Chefredakteurin | Studentin der Politikwissenschaft an der Universität Hamburg | Kontakt: david@hh-mittendrin.de

Schon seit Montag laufen an der Universität Hamburg die Orientierungseinheiten für Erstsemester. Neue Studenten aus der ganzen Bundesrepublik, Austauschstudenten und internationale Studierende starten ab Montag in ihr Studium. Neue Leute kennenlernen, sich in der Stadt zurechtfinden und Kurse wählen steht auf dem Programm der „Ersties“. Doch viele Studienanfänger haben kurz vor Studienbeginn vor allem ein Problem: Sie haben noch keine Unterkunft.

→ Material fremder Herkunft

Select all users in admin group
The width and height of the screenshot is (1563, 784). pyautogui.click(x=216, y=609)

Jedes Jahr strömen zu dieser Zeit wieder tausende neue Studenten auf den Hamburger Wohnungsmarkt. Dabei liegt die Hansestadt im bundesweiten Vergleich der durchschnittlichen monatlichen Mietausgaben der Hochschulstädte auf Platz zwei, direkt hinter München. Das Studierendenwerk Hamburg verzeichnet eine konstant hohe Nachfrage nach preisgünstigem Wohnraum. „Bezahlbarer Wohnraum für Studierende in Hamburg ist knapp“, sagt Jürgen Allemeyer, Geschäftsführer des Studierendenwerks. Ein Hamburger Student hat ein durchschnittliches Einkommen von etwa 850 Euro. Der BAföG-Höchstsatz liegt mit 670 Euro noch darunter. Studenten seien auf günstigen, öffentlich geförderten Wohnraum angewiesen. „Die Mieten steigen stetig und Studierende können kaum ein WG-Zimmer unter 350 Euro finden“, sagt Allemeyer. In neueren Objekten liege die Miete meist sogar deutlich über 400 Euro. Das Studierendenwerk nimmt für ein möbliertes Standardzimmer 233 Euro monatlich. „Das Angebot an günstigem Wohnraum sollte ausgebaut werden. Unsere Wartelisten sind voll und wir können den Bedarf an günstigem Wohnraum nicht befriedigen“, so Jürgen Allemeyer weiter. Das Studierendenwerk hat in Hamburg bisher 23 Wohnanlagen mit rund 3.940 Plätzen. Mit dem Neubau einer Wohnanlage in Hammerbrook, die ab Mitte Dezember zur Verfügung stehen soll, wird für weitere 201 Studierende Wohnraum geschaffen. Noch können Interessierte sich für diese Wohnplätze bewerben. Trotz öffentlicher Förderung wird die Miete in dem Neubau jedoch über dem bisherigen Schnitt liegen, nämlich bei etwa 350 Euro.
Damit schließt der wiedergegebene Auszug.